Use whatever channel is working. If Slack is down, use Google Meet + phone calls. If incident.io is down, create a Slack channel manually (name it #inc-YYYY-MM-DD-short-description). Update the status page manually via its web UI. Adapt, don't freeze.

"It's an S2 or S3 -- do I need to do all of this?"#

No. For S2/S3:

  • Declare with /inc (still do this for tracking).
  • Page the relevant on-call SME team.
  • Monitor the issue. Work it as top priority.
  • No war room needed unless cross-team coordination is required.
  • Update status page only if there's user-facing impact.
  • If it escalates, upgrade to S1 and spin up the full process.

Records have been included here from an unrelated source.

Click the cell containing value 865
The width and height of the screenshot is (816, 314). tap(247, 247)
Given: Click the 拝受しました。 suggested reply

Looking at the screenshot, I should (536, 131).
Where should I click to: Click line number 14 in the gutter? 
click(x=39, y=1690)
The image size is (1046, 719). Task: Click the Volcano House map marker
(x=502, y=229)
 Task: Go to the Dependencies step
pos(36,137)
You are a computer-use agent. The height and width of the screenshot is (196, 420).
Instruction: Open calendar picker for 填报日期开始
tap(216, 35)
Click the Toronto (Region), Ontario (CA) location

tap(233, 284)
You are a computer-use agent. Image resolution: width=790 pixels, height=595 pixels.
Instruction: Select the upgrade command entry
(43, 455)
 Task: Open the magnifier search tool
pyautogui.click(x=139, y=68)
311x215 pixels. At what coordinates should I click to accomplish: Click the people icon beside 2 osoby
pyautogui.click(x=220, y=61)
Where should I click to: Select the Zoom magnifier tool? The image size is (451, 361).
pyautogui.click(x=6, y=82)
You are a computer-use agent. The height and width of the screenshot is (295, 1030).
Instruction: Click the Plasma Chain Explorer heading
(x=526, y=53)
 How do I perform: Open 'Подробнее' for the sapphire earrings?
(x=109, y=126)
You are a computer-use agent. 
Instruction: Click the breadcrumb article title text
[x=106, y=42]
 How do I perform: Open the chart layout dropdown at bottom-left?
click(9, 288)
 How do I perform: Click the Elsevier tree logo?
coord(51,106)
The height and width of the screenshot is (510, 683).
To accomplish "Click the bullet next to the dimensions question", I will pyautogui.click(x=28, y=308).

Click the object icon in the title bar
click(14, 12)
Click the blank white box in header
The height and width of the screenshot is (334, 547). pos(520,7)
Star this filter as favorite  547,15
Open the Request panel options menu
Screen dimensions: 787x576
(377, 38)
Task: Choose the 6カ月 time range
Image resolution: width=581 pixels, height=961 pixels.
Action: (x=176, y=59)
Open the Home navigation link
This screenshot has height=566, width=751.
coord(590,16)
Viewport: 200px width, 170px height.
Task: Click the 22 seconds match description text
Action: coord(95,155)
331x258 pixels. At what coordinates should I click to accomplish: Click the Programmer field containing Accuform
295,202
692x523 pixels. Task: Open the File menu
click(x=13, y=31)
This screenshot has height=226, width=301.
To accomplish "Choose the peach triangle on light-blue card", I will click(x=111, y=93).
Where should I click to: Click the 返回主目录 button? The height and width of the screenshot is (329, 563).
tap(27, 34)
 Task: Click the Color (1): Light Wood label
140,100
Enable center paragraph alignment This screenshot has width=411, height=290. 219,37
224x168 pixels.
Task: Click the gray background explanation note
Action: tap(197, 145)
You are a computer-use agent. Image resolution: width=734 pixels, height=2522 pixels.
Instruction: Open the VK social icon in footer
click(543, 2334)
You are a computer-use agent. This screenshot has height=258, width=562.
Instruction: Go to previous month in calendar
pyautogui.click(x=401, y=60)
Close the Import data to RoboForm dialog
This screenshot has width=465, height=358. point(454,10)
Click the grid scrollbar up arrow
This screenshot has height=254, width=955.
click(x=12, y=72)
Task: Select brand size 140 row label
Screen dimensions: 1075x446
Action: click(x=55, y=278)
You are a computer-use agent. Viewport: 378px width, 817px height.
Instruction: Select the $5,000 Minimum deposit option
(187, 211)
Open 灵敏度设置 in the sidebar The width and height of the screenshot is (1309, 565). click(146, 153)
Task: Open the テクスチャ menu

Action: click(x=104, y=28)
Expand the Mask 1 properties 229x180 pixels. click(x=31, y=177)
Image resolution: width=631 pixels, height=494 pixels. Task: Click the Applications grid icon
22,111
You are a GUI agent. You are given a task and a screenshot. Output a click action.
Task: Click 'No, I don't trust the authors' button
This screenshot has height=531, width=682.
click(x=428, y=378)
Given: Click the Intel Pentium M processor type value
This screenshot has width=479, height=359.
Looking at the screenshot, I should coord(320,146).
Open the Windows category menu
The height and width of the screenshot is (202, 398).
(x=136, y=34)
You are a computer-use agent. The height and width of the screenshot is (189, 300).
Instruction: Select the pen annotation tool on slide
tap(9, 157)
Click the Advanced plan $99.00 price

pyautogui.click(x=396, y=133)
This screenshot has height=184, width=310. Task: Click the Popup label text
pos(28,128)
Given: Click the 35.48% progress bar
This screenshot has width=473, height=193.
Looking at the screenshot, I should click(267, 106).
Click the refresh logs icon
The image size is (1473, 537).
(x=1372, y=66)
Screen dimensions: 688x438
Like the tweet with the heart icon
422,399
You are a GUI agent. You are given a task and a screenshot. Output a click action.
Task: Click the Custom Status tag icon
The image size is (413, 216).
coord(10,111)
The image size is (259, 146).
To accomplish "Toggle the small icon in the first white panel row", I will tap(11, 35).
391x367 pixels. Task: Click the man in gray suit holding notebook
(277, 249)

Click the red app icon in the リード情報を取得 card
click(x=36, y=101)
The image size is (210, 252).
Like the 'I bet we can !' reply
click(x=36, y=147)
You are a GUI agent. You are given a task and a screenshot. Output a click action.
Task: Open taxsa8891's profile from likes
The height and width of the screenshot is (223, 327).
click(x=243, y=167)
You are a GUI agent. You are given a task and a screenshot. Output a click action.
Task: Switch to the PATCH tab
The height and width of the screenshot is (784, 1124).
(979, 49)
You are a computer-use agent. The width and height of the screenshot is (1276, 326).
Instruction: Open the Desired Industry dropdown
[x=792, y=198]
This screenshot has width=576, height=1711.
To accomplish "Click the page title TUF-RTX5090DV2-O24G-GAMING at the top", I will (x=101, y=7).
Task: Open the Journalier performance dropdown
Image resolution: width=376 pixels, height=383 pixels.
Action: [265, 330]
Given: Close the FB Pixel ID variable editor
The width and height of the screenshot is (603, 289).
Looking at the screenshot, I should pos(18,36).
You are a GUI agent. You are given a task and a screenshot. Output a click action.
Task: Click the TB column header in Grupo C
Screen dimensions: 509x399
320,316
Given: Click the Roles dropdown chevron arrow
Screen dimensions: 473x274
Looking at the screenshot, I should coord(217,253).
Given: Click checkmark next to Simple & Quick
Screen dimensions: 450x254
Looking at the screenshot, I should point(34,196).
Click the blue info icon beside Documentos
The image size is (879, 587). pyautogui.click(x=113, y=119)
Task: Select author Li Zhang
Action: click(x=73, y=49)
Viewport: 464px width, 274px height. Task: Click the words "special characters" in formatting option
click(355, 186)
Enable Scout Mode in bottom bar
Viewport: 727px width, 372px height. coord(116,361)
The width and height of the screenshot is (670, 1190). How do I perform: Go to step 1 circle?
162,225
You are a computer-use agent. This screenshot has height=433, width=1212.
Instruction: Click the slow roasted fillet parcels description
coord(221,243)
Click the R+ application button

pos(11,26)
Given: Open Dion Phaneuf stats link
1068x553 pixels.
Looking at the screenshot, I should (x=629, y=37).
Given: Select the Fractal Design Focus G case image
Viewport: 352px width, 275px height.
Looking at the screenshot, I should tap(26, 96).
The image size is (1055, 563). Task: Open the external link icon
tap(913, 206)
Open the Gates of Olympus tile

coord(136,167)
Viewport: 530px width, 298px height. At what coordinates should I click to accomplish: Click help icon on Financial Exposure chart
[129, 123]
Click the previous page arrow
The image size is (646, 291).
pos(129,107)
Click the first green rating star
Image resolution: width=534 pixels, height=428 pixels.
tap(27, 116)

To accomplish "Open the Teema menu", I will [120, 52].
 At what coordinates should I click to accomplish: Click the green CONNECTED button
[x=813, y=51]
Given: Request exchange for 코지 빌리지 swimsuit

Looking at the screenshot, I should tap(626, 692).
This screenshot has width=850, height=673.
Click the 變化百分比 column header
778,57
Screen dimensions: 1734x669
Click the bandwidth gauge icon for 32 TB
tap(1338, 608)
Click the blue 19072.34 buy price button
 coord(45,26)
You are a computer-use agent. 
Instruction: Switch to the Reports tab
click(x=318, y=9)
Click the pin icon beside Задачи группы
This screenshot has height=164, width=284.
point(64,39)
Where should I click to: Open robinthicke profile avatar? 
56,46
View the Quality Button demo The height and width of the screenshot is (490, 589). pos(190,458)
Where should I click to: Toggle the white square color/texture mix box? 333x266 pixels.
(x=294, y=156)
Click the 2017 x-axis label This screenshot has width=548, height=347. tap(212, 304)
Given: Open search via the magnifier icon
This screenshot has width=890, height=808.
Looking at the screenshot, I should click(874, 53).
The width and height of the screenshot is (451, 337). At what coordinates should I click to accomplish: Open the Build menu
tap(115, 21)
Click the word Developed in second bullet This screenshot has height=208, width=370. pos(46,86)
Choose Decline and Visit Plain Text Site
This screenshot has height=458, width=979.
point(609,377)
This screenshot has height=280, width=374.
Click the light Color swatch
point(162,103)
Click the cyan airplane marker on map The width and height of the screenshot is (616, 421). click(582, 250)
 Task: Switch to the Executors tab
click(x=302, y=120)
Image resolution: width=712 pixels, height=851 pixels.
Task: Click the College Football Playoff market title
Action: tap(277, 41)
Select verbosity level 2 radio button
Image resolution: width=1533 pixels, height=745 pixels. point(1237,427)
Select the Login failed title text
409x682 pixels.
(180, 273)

Key Principles to Remember#

  1. Never hesitate to escalate. It is always better to page someone and not need them than to not page someone and need them.
  2. Assume the worst severity. If you're not sure if it's S1 or S0, treat it as S0. Downgrade later.
  3. Don't diagnose -- coordinate. You are not expected to find the root cause. You are expected to get the right people into the room and keep the process moving.
  4. Document as you go. Your notes in the incident channel become the postmortem timeline. Future you (and the postmortem owner) will thank you.
  5. Silence is not inaction. If the call goes quiet, people are working. But if YOU haven't posted a status update in 20 minutes, post one.
  6. When in doubt, post in #service-issue-alert. It's the lowest-risk escalation path. More eyes are always better.